■ Tasks and exercises
1 > In the thread about buying the rights to a bad movie, why does the reply say that getting the rights from a filmmaker whose career went anywhere is probably not possible or would be very expensive?
2 > Reproduce the stretch of the thread about buying the rights to a bad movie from "December 5, 2012" through "something like that?".

■ Document text
■ ■ ■ ■ ■ ■ ■

How to buy the rights to a crappy movie?
December 5, 2012 6:36 PM Subscribe
My friend is a fan of really crappy 80s and 90s movies. I want to buy him the rights to some piece of %$&^ film. Of course, I'd prefer it had some star quality (could just be John Belushi's brother or something). How much would something like this cost? How would I go about doing it? I don't suppose that there's an ebay style auction site where you could do something like that?
posted by matkline to media & arts (2 answers total) 6 users marked this as a favorite
If we are actually talking about ownership of a film, the best you could do would be to research student films, super duper ultra indie projects, unproduced scripts, etc. and get in touch with the filmmaker's agent to see if you could snap up the rights to it. If it's a filmmaker whose career ever went anywhere, though, the answer is probably no, or it'll be ridiculously expensive. Just because there's always a chance that what started as a student short could be remade as a feature for megabucks (Tim Burton's Frankenweenie is a good example of this).
Or do you mean you just want to buy him something from one of these movies, a tangible object he can own and look at and say, "yep, that's the couch cushion from Empire Records"?
Because that's a lot easier. Your best bet for that would be to get in touch with the studio that made the movie (if it was big budget major studio), or one of the technicians involved. Like the costume designer, prop master, makeup artist if it was a sci fi thing with lots of prosthetics, folks like that. Most objects used in films get sold or trashed (or returned to a rental house) immediately after the shoot, but sometimes folks hang onto things for whatever reason. If you cast a wide enough net, you could probably get something.

■ ■ ■ ■ ■ ■ ■

■ Recorded data
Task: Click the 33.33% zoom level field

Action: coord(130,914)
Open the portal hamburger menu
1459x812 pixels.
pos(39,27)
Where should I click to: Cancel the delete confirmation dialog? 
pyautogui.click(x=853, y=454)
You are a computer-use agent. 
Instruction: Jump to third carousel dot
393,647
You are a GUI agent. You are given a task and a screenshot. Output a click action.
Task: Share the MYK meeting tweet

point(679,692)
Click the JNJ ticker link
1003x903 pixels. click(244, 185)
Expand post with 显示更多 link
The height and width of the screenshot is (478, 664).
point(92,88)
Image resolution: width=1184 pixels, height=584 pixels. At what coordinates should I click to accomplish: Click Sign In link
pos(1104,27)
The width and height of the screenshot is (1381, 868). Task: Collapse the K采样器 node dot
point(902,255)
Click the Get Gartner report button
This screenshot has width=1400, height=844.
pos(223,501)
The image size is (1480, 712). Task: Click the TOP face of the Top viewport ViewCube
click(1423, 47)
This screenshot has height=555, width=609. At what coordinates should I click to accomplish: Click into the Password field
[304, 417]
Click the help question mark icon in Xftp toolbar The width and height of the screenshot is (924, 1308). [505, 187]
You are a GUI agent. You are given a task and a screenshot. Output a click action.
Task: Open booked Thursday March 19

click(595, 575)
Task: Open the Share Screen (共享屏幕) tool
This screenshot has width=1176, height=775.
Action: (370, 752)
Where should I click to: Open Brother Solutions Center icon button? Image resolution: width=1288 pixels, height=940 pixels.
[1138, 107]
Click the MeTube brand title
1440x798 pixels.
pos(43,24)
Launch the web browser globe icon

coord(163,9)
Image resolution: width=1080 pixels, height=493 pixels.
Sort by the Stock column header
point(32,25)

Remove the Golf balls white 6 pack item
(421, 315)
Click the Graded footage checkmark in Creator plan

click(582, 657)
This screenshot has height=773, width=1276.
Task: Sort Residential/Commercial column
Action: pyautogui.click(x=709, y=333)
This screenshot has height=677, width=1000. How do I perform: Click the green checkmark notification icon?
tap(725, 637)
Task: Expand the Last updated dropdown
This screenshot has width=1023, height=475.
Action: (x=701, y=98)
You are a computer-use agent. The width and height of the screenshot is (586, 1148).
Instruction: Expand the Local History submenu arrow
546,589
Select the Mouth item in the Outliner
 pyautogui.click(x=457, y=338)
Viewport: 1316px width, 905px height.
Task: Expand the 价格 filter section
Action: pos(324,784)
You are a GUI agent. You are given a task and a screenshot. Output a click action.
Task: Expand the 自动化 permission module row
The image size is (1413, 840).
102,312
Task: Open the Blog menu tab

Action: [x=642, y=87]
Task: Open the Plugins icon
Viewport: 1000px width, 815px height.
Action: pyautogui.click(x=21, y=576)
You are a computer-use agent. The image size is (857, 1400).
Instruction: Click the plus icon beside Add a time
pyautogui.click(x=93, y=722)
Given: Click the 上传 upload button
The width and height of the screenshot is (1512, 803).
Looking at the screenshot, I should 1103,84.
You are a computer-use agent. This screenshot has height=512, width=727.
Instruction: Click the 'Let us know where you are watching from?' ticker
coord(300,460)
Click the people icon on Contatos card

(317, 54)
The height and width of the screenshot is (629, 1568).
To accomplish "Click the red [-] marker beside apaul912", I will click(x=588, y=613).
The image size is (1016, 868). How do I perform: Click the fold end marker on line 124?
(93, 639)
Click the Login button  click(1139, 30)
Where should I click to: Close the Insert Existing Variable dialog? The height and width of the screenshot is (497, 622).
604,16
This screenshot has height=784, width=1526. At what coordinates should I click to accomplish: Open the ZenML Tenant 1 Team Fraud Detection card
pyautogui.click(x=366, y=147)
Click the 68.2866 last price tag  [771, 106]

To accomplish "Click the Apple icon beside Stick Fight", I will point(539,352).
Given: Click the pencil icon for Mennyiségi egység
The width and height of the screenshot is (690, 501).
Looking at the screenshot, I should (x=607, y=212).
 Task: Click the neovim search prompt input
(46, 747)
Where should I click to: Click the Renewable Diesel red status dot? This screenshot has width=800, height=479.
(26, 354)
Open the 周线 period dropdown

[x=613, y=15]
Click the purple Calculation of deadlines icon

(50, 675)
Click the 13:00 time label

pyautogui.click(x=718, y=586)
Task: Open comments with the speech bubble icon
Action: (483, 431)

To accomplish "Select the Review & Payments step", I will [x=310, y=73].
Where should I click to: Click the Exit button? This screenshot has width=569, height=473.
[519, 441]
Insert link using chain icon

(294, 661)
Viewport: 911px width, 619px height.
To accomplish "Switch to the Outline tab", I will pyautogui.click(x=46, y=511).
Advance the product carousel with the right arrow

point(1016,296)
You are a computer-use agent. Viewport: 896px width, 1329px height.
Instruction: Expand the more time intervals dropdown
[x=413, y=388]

■ ■ ■ ■ ■ ■ ■

■ Solution set
1 > There is always a chance that something that began as a student short could be remade as a feature for a lot of money. The reply gives Tim Burton's Frankenweenie as an example.

2 >
December 5, 2012 6:36 PM Subscribe
My friend is a fan of really crappy 80s and 90s movies. I want to buy him the rights to some piece of %$&^ film. Of course, I'd prefer it had some star quality (could just be John Belushi's brother or something). How much would something like this cost? How would I go about doing it? I don't suppose that there's an ebay style auction site where you could do something like that?